Abstract
A 56-year-old female presented with recurrent weight gain (RWG) and vomiting, 10 years after open VBG. Imaging and endoscopy revealed an anatomically distorted pouch, two staple line dehiscences, and a gastro-gastric fistula (GGF). Multiple revisional options were evaluated. Due to the presence of mesh and anatomical limitations, a decision was made to perform a one-anastomosis gastric bypass (OAGB) below the mesh, guided by a calibration tube passed through the area of disruption. Laparoscopic OAGB was performed with a 150-cm biliary limb and a 3-cm gastrojejunostomy. Intraoperative leak testing was negative. The patient had an uneventful recovery and was discharged on postoperative day 3. At 18-month follow-up, she achieved a weight of 74 kg (body mass index (BMI) 25.4 kg/m2), with complete symptom resolution and normal laboratory parameters.
Supplementary Information
The online version contains supplementary material available at 10.1007/s11695-025-08069-z.
Keywords: Revisional metabolic bariatric surgery, Vertical banded gastroplasty, One-anastomosis gastric bypass, Gastro-gastric fistula, Mesh complication
Background
Vertical banded gastroplasty (VBG) gained popularity in the late twentieth century as a purely restrictive metabolic bariatric surgery [1–3]. Despite early success, long-term follow-up has revealed high failure rates [3, 4]. Up to 50% of patients experience substantial recurrent weight gain (RWG) and approximately 65% ultimately require revisional surgery due to complications or suboptimal weight loss [3, 4]. These late complications include stomal stenosis, staple-line dehiscence, band erosion, and gastro-gastric fistula formation [3, 4]. Many patients report persistent vomiting, reflux, and dysphagia, even in the absence of apparent anatomical failure [3–5]. Such symptoms tend to improve following revisional interventions [3, 5]. However, reversal alone is often insufficient to prevent further RWG or improve long-term associated medical problems. Thus, conversion to a more durable metabolic bariatric surgery (MBS) is widely recommended [3, 5, 6]. However, conversional options are tailored to address mesh-related complications, including fibrosis, erosion, and tissue distortion, which may complicate revisional surgery by compromising staple-line integrity [7].
Several revisional options have been explored, each with distinct limitations. Conversion to adjustable gastric banding has shown minimal additional benefit and is associated with continued risk of suboptimal weight loss, band erosion, reflux, and dysphagia [8, 9]. Sleeve gastrectomy (SG) is technically feasible but carries significant risks, particularly leakage along the fibrotic staple line, and may necessitate further revision [6].
Roux-en-Y gastric bypass (RYGB) and one anastomosis gastric bypass (OAGB) [3, 5] are among the more favored revisional procedures. RYGB remains the most frequently performed and well-studied revisional procedure following VBG, with consistent evidence supporting its safety, durability of weight loss, and effective resolution of reflux and food intolerance [7, 10, 11]. It also mirrors the outcomes of primary RYGB regarding weight loss and improvement of associated medical problems [4, 7, 11, 12]. Alternatively, OAGB has emerged as a promising revisional approach [13–15], where a low-lying mesh is present in the index surgery, permitting the creation of a long gastric pouch.
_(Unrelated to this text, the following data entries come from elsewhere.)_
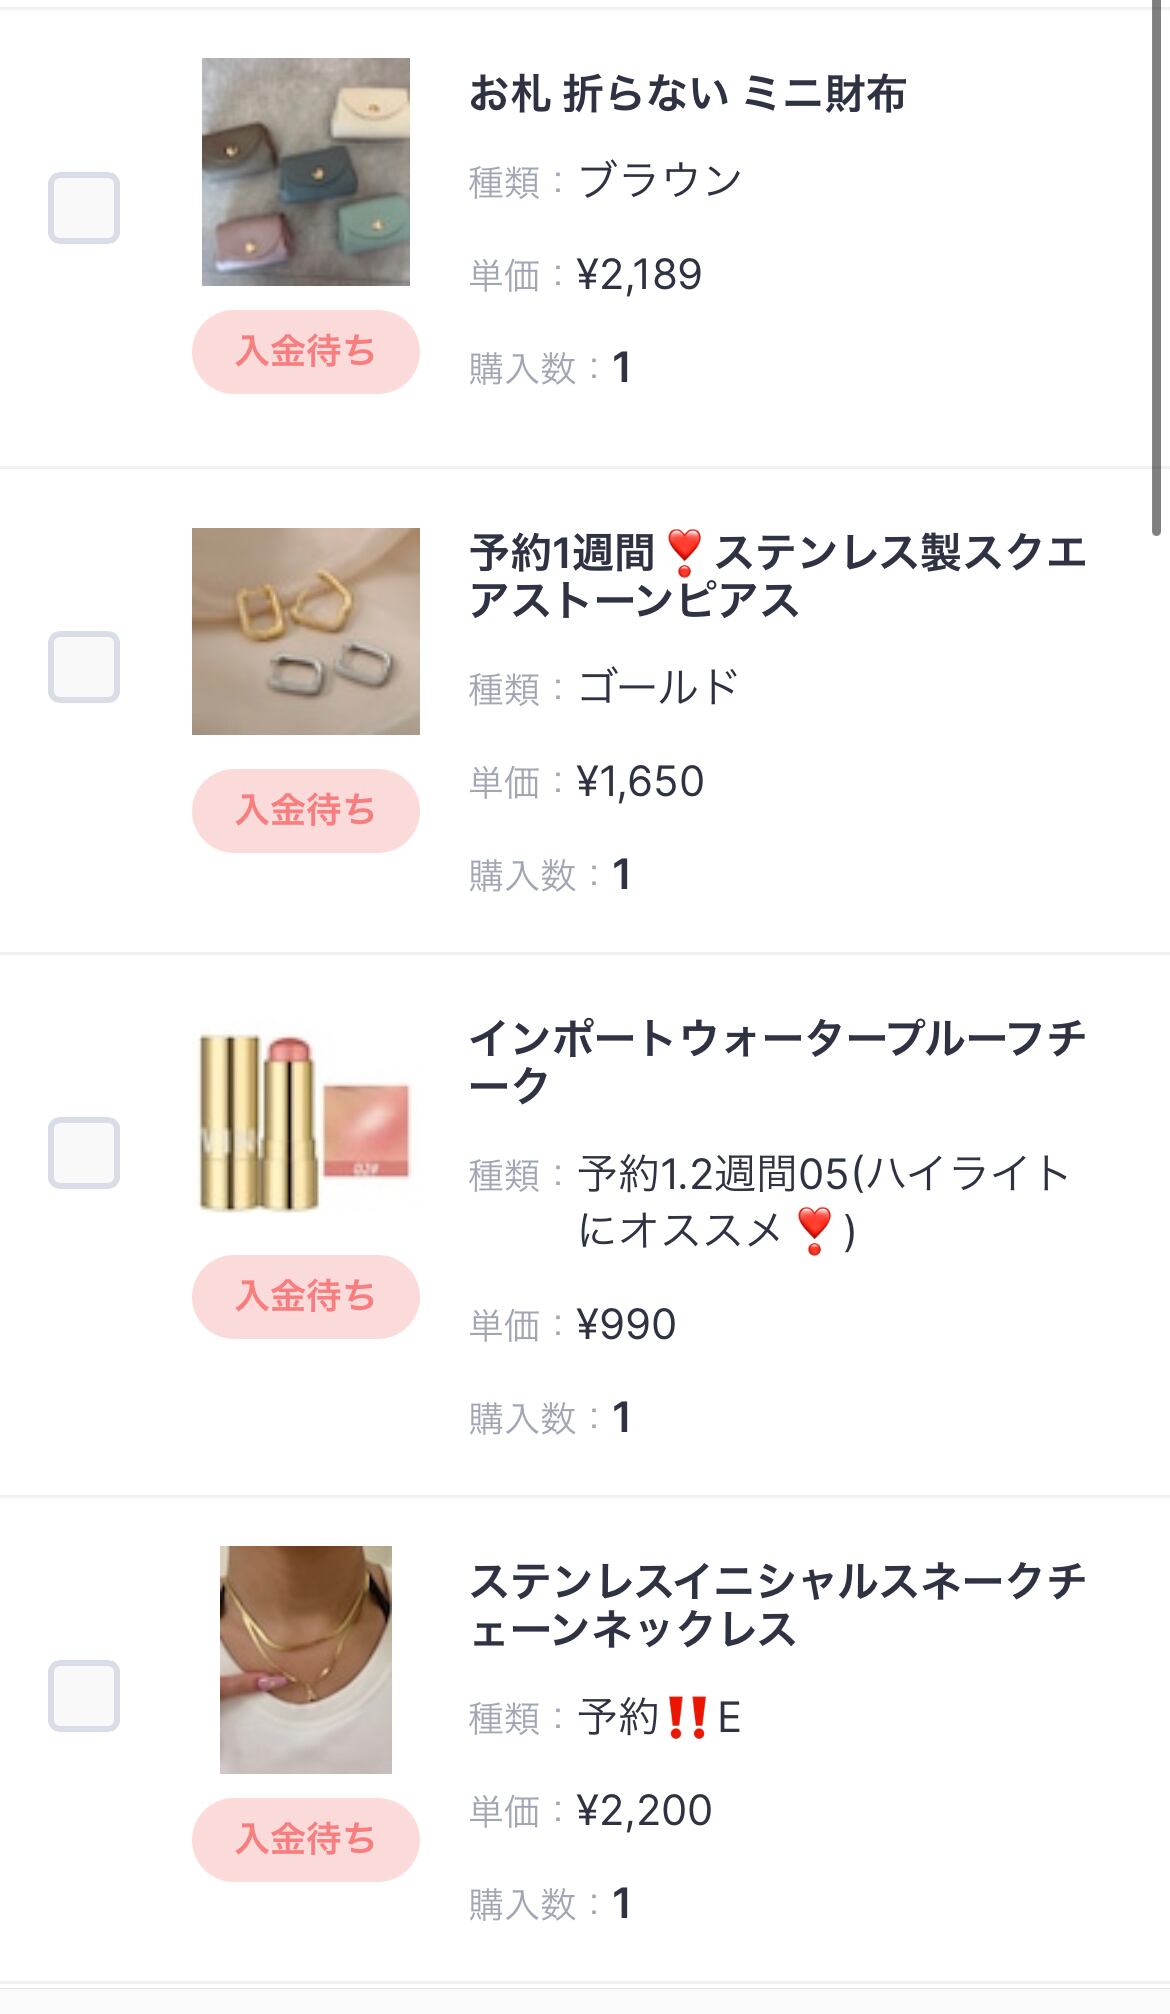1170x2014 pixels.
Task: Open the mini wallet product thumbnail
Action: pos(306,172)
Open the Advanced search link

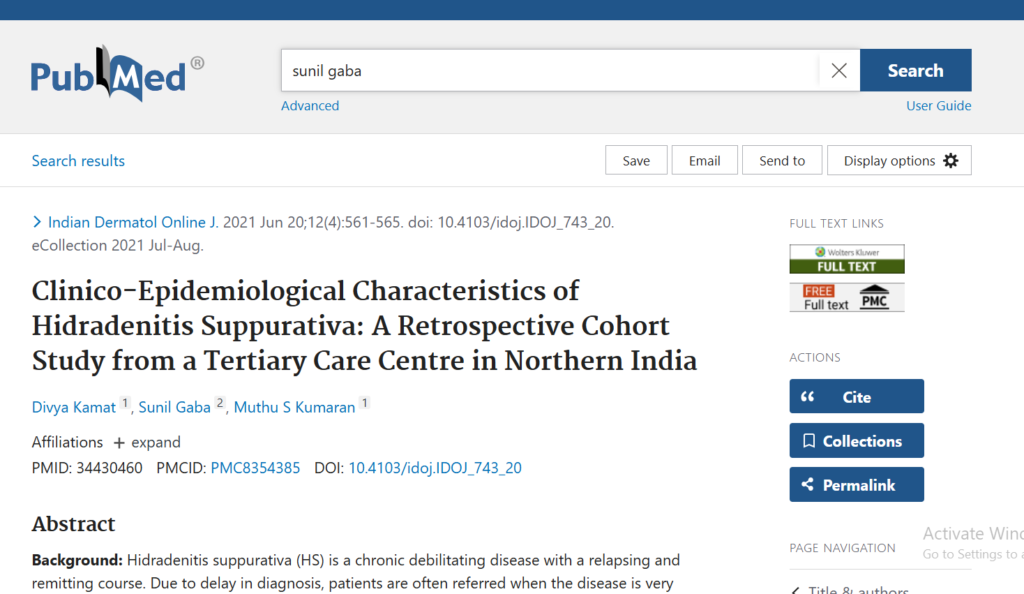[310, 106]
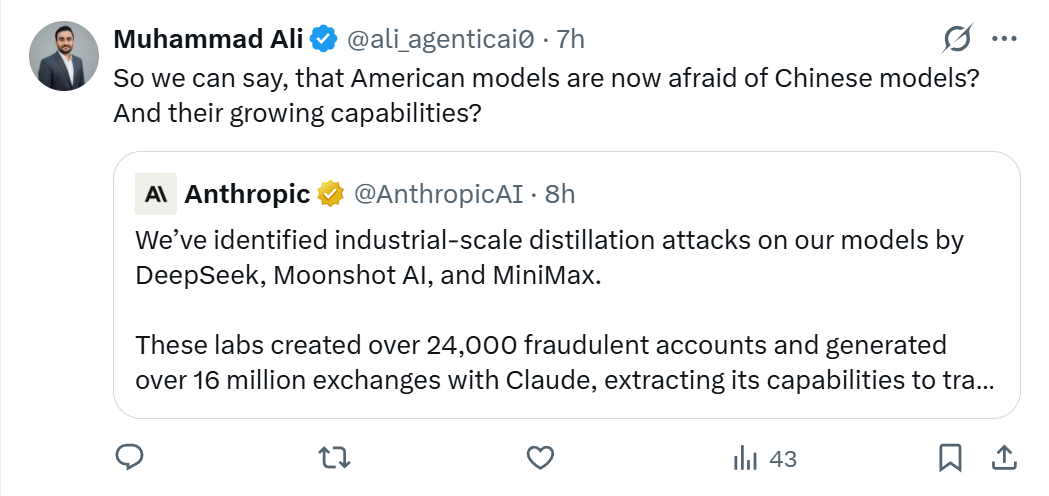Click the Anthropic display name in quote
The width and height of the screenshot is (1049, 496).
pos(247,194)
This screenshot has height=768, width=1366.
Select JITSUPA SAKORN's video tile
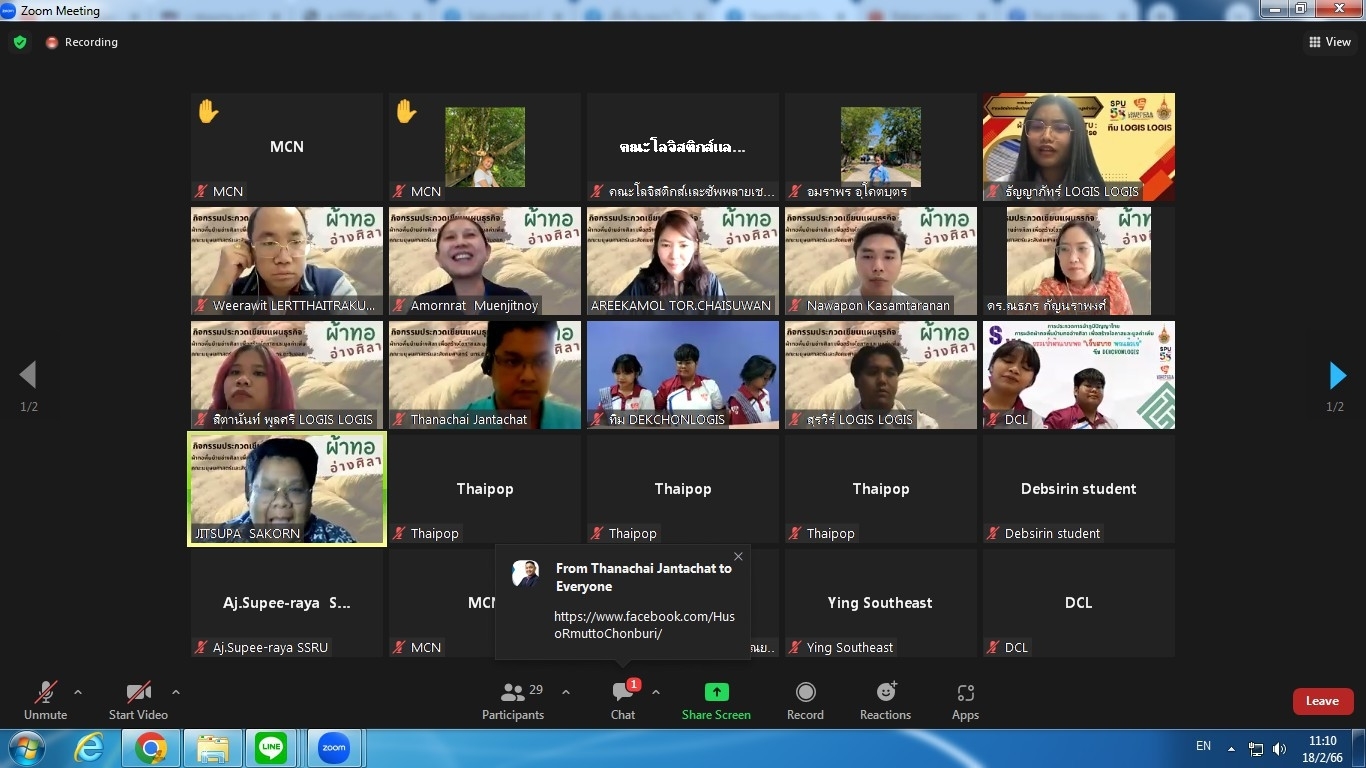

Recent data support the application of a 150-cm biliopancreatic limb not only in primary OAGB, but also in revisional procedures [16]. Petrucchi et al. evaluated 215 patients who underwent conversion from failed adjustable gastric banding to OAGB with a 150 cm BPL [16]. At 2 years, they achieved an 88% excess weight loss (EWL) and a 38.7% total weight loss (TWL), with sustained results at 5 years (82% EWL, 36% TWL). This reinforces that a fixed 150-cm BPL in revisional OAGB delivers durable weight loss, a favorable safety profile, and nutritional balance, echoing its merits in primary surgery [17, 18].
Current literature suggests that OAGB effectively reduces weight and resolves symptoms in patients with failed VBG [14, 15]. A recent meta-analysis by Kermansaravi et al. [14] further supports this, demonstrating that revisional OAGB achieves outcomes comparable to RYGB in terms of excess weight loss (66–74%) and remission of associated medical problems while potentially offering a lower complication rate (7.6%), with a low incidence of marginal ulceration and bile reflux [14].
This multimedia article presents a complex case of unsuccessful VBG, characterized by partial staple-line disruption, a gastro-gastric fistula, and an anatomically distorted pouch.
Case Presentation
A 56-year-old female patient underwent an open VBG 10 years ago. Initially, she achieved optimal weight loss but later experienced RWG and sought advice for a revisional procedure. At the time of the original surgery, her weight was 140 kg, her height was 170 cm, and her body mass index (BMI) was 48.4 kg/m2. When she presented, her weight was 128 kg with a BMI of 44.2 kg/m2. She had previously lost a maximum of 56 kg following the VBG. Furthermore, the patient complained of infrequent vomiting.
The patient had no documented associated medical problems such as diabetes, hypertension, or obstructive sleep apnea at presentation. Her primary complaints were RWG and postprandial vomiting, with a desire to improve her overall well-being and functionality.
Her diet was unhealthy, characterized by excessive consumption of sweets. Her surgical history was otherwise unremarkable. Her laboratory workup was normal. A multidisciplinary team (MDT) consultation, including a behavioral therapist and a dietitian, was conducted to clarify the patient’s goals regarding her complaints and to establish an appropriate management plan. The patient’s main issues were RWG and vomiting, and she expressed a desire to improve her quality of life.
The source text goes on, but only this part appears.